Manganese (II) chloride has a solubility of 5.75 M at 0 degrees C. If 125 mL of saturated MnCl2 is evaporated to dryness, what mass of MnCl2 will be left?

Question

Luna Chen · Accepted Answer

And so the solubility of #MnCl_2# is #5.75*mol*L^-1#..I am not sure if I believe that....I get a mass of approx. #90*g#...

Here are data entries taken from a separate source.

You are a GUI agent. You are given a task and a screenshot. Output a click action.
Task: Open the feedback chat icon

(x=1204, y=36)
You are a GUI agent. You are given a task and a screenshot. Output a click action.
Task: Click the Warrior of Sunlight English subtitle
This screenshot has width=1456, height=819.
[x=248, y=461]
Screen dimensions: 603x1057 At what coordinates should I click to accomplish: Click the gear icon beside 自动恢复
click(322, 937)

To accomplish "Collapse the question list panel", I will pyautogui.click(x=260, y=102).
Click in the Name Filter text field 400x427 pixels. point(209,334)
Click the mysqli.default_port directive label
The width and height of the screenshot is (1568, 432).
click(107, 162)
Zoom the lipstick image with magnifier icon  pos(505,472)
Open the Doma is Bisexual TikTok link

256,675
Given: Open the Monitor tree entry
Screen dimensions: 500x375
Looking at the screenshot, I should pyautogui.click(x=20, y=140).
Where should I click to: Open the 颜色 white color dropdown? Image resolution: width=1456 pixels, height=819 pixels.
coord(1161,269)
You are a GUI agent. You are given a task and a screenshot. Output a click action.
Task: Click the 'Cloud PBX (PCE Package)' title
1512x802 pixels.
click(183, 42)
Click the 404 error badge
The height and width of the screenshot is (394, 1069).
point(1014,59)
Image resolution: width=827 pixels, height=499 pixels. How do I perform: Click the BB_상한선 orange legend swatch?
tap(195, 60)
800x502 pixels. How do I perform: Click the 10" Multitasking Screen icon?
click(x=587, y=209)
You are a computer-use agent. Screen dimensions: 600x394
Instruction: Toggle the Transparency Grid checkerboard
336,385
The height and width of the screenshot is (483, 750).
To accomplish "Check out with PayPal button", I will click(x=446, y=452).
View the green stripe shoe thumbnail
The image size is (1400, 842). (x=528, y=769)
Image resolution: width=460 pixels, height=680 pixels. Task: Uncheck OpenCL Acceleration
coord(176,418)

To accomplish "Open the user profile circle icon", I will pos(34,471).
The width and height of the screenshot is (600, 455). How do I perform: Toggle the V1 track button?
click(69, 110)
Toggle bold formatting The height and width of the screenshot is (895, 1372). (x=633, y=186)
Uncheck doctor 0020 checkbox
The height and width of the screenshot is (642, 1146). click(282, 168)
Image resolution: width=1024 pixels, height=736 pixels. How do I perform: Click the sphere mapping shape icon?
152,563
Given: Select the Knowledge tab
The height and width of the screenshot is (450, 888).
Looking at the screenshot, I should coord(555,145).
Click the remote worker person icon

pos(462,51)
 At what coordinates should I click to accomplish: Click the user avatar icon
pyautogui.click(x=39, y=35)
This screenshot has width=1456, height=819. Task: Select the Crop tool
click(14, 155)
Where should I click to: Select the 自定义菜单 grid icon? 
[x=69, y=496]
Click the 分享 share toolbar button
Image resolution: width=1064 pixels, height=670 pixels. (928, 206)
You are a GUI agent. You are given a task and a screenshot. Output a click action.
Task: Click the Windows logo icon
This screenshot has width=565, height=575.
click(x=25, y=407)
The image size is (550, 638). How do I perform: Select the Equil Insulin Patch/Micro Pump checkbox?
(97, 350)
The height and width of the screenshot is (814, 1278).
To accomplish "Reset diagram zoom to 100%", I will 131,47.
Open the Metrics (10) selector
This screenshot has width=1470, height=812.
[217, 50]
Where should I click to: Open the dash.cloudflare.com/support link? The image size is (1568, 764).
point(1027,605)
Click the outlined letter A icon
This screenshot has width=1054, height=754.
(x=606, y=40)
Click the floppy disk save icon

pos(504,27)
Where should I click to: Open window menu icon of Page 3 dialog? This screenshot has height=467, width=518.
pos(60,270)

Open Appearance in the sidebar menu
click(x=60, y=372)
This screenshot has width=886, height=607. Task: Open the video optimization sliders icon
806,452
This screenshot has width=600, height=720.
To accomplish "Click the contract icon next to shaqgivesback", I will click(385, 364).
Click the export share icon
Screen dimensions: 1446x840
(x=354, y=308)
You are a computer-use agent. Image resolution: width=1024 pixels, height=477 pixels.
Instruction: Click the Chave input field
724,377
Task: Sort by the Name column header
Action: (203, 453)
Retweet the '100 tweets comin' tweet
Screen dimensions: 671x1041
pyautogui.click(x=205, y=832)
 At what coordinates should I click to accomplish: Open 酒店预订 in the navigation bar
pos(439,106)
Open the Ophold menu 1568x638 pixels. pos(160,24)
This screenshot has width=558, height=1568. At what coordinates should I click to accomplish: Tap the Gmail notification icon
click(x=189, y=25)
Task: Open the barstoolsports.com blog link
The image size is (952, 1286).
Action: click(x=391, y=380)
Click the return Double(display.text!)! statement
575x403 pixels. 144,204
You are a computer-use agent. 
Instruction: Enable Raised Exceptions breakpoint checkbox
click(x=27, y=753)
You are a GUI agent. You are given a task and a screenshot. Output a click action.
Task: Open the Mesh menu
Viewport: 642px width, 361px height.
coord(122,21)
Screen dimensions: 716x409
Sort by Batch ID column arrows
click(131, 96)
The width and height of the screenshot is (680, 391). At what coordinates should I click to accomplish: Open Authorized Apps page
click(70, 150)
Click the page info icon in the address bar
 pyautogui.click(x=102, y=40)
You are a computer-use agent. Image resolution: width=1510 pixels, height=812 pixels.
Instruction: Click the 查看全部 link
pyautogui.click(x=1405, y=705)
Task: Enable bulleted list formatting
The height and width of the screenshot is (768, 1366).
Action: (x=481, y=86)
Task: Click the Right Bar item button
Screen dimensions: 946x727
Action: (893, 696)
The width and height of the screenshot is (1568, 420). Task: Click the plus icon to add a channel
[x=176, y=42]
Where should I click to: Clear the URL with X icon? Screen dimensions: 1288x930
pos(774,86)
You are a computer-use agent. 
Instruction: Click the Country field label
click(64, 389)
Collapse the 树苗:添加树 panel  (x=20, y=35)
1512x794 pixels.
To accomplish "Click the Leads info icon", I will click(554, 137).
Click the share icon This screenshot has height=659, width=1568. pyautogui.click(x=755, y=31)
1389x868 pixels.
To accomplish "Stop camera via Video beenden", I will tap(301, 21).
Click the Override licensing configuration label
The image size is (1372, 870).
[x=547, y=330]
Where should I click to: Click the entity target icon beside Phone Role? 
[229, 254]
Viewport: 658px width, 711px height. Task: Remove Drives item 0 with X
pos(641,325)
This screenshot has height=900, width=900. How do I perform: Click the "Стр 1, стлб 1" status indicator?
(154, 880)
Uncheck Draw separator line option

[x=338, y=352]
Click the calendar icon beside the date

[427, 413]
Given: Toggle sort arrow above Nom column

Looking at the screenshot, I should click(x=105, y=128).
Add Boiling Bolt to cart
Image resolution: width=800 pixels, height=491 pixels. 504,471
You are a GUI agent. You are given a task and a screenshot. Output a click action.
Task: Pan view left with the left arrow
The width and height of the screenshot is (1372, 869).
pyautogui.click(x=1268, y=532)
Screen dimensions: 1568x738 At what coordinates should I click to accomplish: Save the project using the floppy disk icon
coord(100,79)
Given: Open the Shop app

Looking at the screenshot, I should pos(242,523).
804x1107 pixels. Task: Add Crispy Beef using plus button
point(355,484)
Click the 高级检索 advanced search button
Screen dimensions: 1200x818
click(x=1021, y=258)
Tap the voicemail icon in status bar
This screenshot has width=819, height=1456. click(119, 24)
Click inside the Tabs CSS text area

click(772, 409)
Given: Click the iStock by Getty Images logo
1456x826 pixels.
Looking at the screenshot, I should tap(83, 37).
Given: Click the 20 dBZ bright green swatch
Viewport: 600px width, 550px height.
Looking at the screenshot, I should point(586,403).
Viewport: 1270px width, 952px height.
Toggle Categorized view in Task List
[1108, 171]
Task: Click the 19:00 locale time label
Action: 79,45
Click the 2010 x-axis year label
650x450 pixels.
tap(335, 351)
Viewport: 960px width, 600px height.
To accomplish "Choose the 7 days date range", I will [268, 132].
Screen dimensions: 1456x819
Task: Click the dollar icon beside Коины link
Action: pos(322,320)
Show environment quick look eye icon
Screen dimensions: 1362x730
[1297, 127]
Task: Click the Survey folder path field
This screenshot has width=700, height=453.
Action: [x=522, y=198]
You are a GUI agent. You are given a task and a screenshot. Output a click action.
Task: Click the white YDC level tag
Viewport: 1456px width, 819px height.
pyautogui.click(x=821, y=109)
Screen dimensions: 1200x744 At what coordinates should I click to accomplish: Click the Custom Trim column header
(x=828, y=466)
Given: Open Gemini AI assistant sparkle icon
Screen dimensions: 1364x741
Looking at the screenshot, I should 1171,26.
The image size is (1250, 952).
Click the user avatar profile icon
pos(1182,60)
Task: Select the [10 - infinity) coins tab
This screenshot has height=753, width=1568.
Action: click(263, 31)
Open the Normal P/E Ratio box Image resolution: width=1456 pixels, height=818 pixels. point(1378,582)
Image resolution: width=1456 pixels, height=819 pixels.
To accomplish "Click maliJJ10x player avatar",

We gots ................. #125*mLxx10^-3*L*mL^-1xx5.75*mol*L^-1=0.719*mol# ...the which represents a mass of .......#125.84*g*mol^-1xx0.719*mol=??*g# The question proposes quite an unrealistic scenario...

Noah Aldrich · Answer

undefined To find the mass of MnCl2 left when 125 mL of saturated MnCl2 is evaporated to dryness, first, calculate the number of moles of MnCl2 initially present using the given solubility.

Given:
Solubility of MnCl2 = 5.75 M
Volume of saturated solution = 125 mL = 0.125 L

Using the formula:
$ \text{Molarity} = \frac{\text{moles of solute}}{\text{volume of solution (in liters)}} $

Rearranging to solve for moles of solute:
$ \text{moles of solute} = \text{Molarity} \times \text{volume of solution (in liters)} $

Now, substitute the given values:
$ \text{moles of solute} = 5.75 \, \text{M} \times 0.125 \, \text{L} $

Calculate:
$ \text{moles of solute} = 0.71875 \, \text{moles} $

Since the compound is evaporated to dryness, the mass of MnCl2 left will be the mass of MnCl2 initially present. To find this mass, multiply the number of moles of MnCl2 by its molar mass.

The molar mass of MnCl2:
Molar mass of Mn = 54.938 g/mol
Molar mass of Cl = 35.453 g/mol (there are two Cl atoms in MnCl2)

Molar mass of MnCl2:
$ 54.938 \, \text{g/mol} + (2 \times 35.453 \, \text{g/mol}) = 125.844 \, \text{g/mol} $

Now, multiply the number of moles by the molar mass to find the mass of MnCl2 left:
$ \text{mass} = 0.71875 \, \text{moles} \times 125.844 \, \text{g/mol} $

Calculate:
$ \text{mass} = 90.38 \, \text{grams} $

So, when 125 mL of saturated MnCl2 is evaporated to dryness, 90.38 grams of MnCl2 will be left.